Pour Zhuangzi, « la vie humaine est un rassemblement de souffles dont la condensation produit la vie et la dispersion la mort ». Dans une telle perspective, le corps est une forme passagère dans laquelle l’homme doit s’efforcer de faire régner l’harmonie entre les différents souffles constitutifs de son être. Il n’entretient pas avec son corps un rapport de propriété. Il ne possède pas son corps car celui-ci « est une forme qui lui est remise par le ciel et la terre ». Le corps n’est pas une entité distincte de l’univers car « tous les êtres du monde ne font qu’un » et « il n’y a dans l’univers qu’un seul et unique souffle ». Ce souffle unique qui constitue toute réalité, visible ou invisible, provient d’un même origine mystérieux : le Dao.
« La Dao, explique Zhuangzi, est ce dont les êtres émanent. Qui le perd mourra, qui le possède vivra; qui agit contre lui échouera, qui agit selon lui réussira. » (…)
Ce Dao, origine du souffle dont tout est tissé, est une entité vivante qui possède une âme propre. (…)
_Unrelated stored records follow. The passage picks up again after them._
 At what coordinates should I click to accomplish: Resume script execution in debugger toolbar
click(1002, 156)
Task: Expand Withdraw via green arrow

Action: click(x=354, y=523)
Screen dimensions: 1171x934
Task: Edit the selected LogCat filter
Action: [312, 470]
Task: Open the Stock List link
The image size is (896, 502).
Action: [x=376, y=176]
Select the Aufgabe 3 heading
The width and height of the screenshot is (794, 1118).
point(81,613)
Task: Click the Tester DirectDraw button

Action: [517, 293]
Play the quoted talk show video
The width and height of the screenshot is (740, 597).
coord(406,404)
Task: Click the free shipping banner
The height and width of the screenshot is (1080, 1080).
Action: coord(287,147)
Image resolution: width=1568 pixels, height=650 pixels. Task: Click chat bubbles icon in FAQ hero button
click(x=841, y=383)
Le travail de base que chacun devra effectuer sur son corps sera donc, d’après Zhuangzi, d’y concentrer les souffles. Pour ce faire, il faudra surtout les laisser venir en entretenant en soi une quiétude exemplaire. C’est le conseil que le maître Guang Chengzi donnait à l’empereur Jaune dans les termes suivants : « L’essence du dao suprême, est profonde et obscure; son sommet est confus et secret. Ne regardez rien, n’écoutez rien; tenez votre esprit en poursuivant la quiétude et votre corps se rectifiera de lui-même. Il faut calme et pureté. Ne fatiguez pas votre corps. N’ébranlez pas votre essentiel. Alors vous vivrez longtemps.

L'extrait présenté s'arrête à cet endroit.